In many cases, the financial priorities of sport also complicate matters. Westberg recounts an exchange involving Real Madrid president Florentino Pérez during the sale of Casemiro to Manchester United. The message was blunt: a single transfer can generate more revenue than years of marginal gains from new technology. In that context, digital tools can seem secondary to the core business of winning matches and trading players.

But the economics of sport are beginning to shift.

For two decades, the industry has relied heavily on the steady growth of media-rights deals. Broadcast income became the dominant revenue stream for many leagues, often accounting for the majority of their income. That model is now under pressure as audiences fragment across platforms and the pace of rights inflation slows.

Clubs and leagues are therefore being forced to look elsewhere for growth. That means building direct relationships with fans, collecting and analysing first-party data, and developing new digital products that extend beyond traditional broadcast distribution.

The evolving sponsorship market reflects the same trend. Brands are no longer satisfied with simple logo placement or stadium exposure. Sponsors increasingly expect measurable business outcomes and access to targeted audiences. Delivering that requires a deeper understanding of fan data and a more sophisticated commercial strategy.

The turmoil surrounding French football’s media-rights market illustrates the scale of the transition. Ligue 1 has been forced to experiment with direct-to-consumer distribution through its own platform, creating new capabilities that could eventually reshape how the league operates. While the short-term financial impact has been painful, the long-term strategic lessons could prove valuable.

Westberg sees similar potential in the changing ownership landscape. The investment of luxury giant LVMH in Paris FC, for example, highlights how new capital and brand strategy can reshape a club’s identity. For years, Paris FC struggled with weak positioning and limited fan engagement. With the right investor and a clearer narrative, the club now has the opportunity to develop as a local counterpoint to PSG.

Ultimately, Westberg believes sport’s future will belong to organisations that combine technology with identity.

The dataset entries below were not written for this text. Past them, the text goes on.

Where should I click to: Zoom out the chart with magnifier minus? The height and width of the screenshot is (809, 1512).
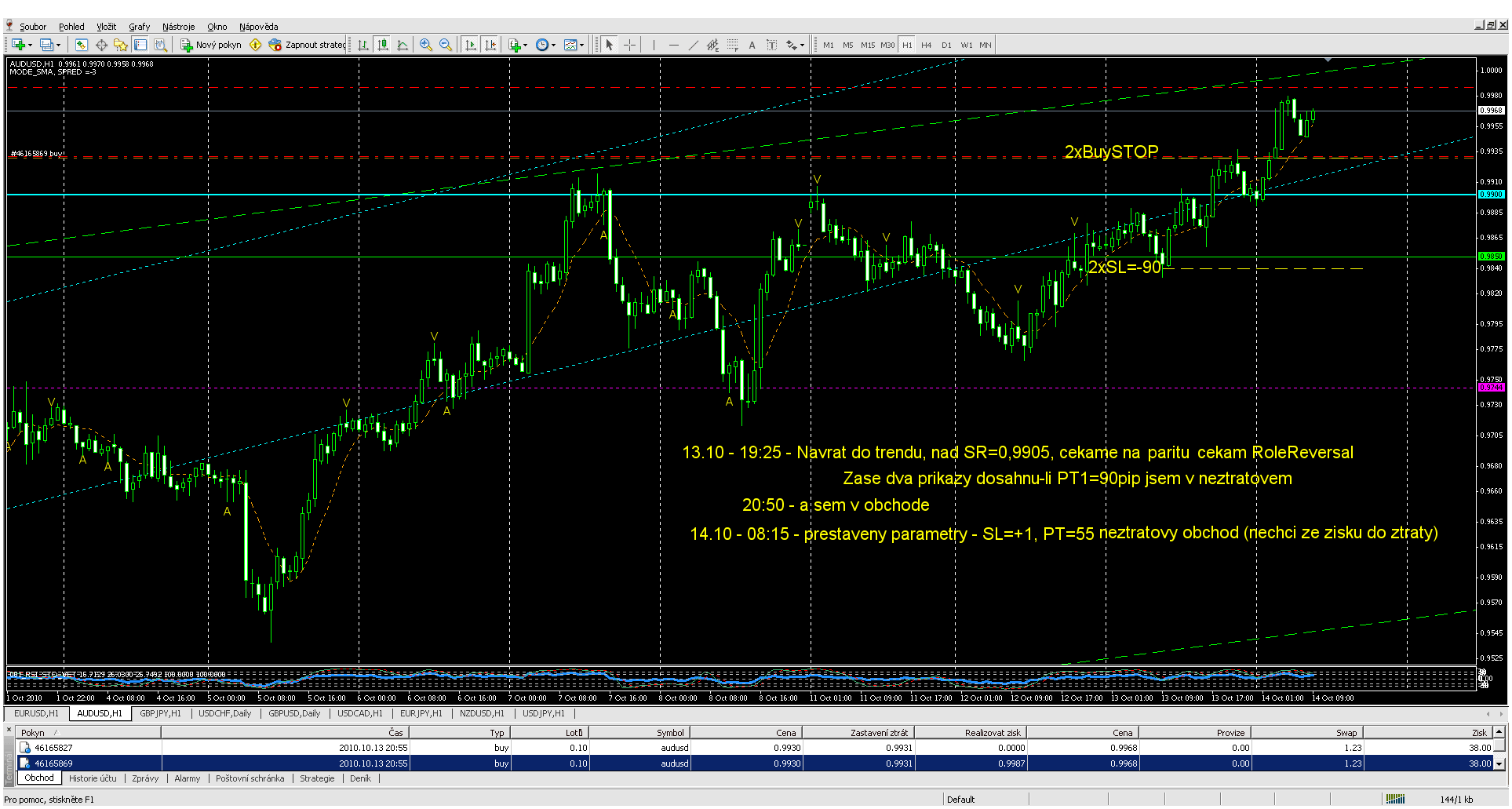coord(446,45)
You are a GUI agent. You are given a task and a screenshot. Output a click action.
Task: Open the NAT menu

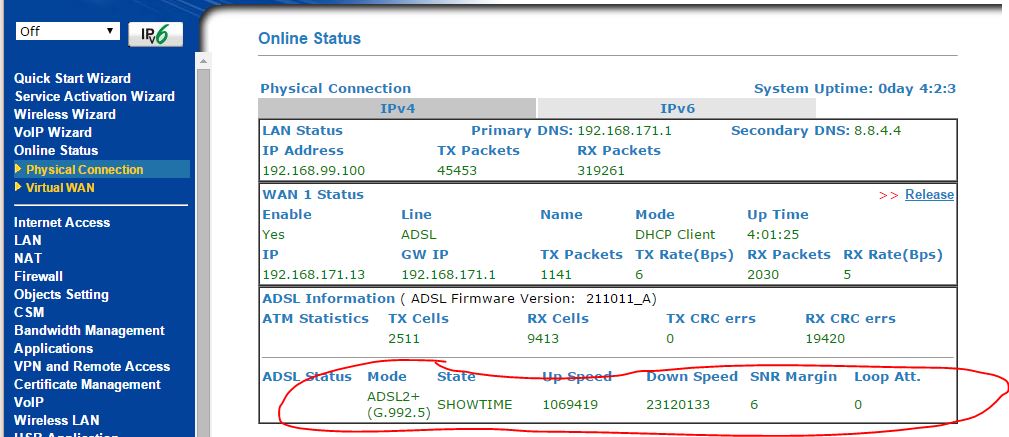tap(28, 258)
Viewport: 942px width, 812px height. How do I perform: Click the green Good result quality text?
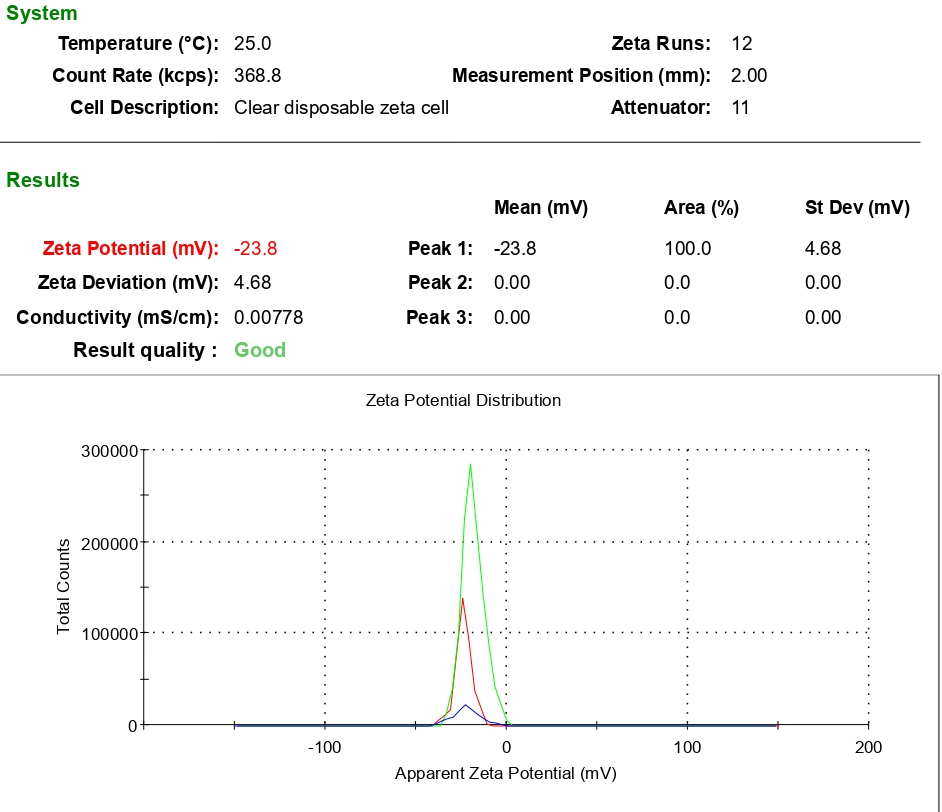point(260,350)
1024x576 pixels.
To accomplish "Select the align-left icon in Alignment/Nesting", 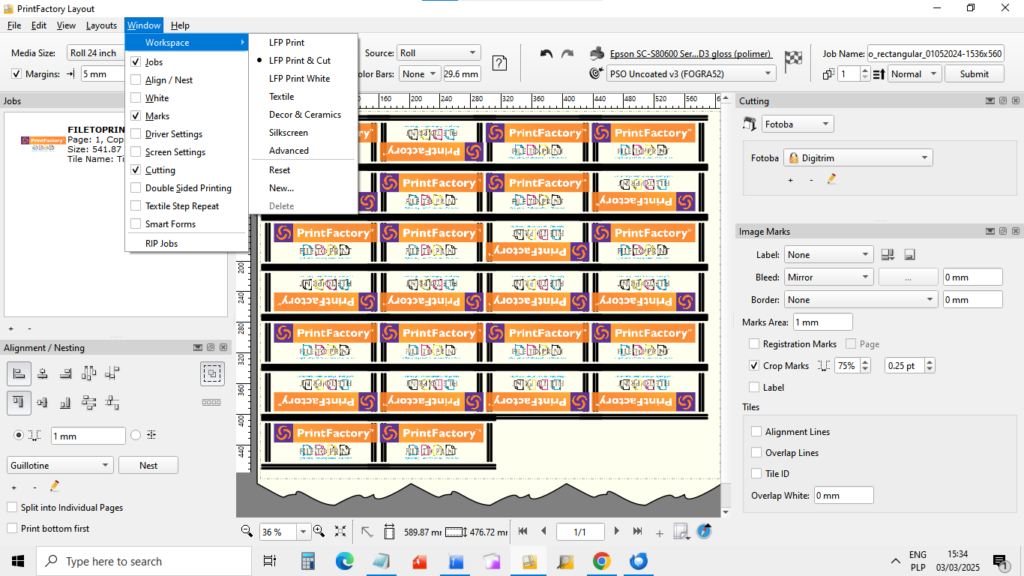I will [20, 373].

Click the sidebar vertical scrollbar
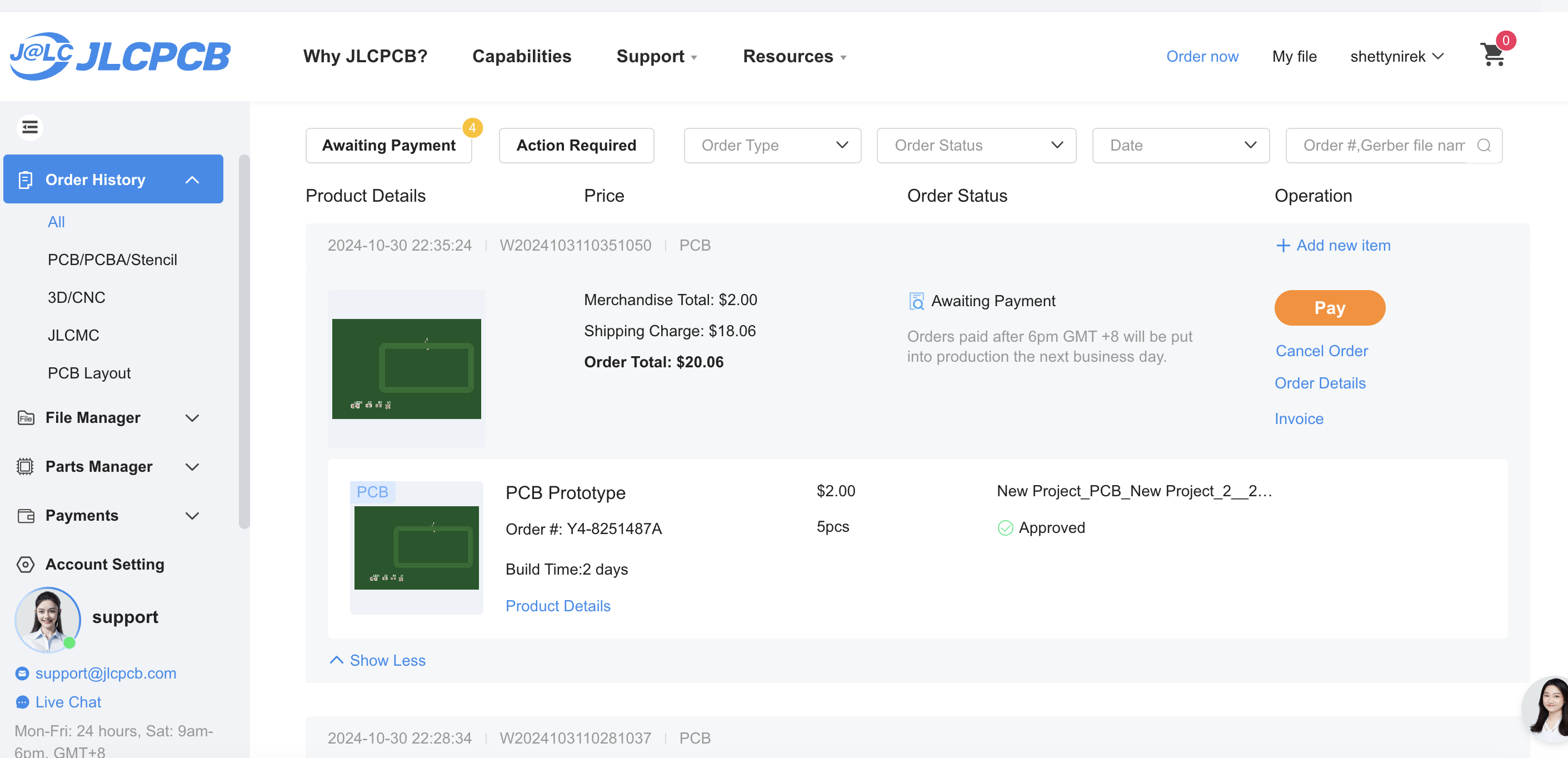[x=244, y=341]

Data, platforms and digital infrastructure will become essential tools, but they will only succeed if they reinforce the cultural foundations that make sport unique.

Sport may be becoming more technologically sophisticated, but it remains an industry powered by passion, belonging and human connection. The challenge for clubs and leagues is learning how to turn those qualities into sustainable business models.

 

Five key takeaways

  • Much of the sports industry still operates in analogue ways despite heavy investment in technology.
  • Startups often underestimate how slow and relationship-driven the sports sales cycle can be.
  • The traditional model built around ever-growing media-rights deals is weakening.
  • First-party fan data and direct-to-consumer platforms are becoming central to sports strategy.
  • Clubs that combine strong cultural identity with modern digital infrastructure will have the greatest long-term advantage.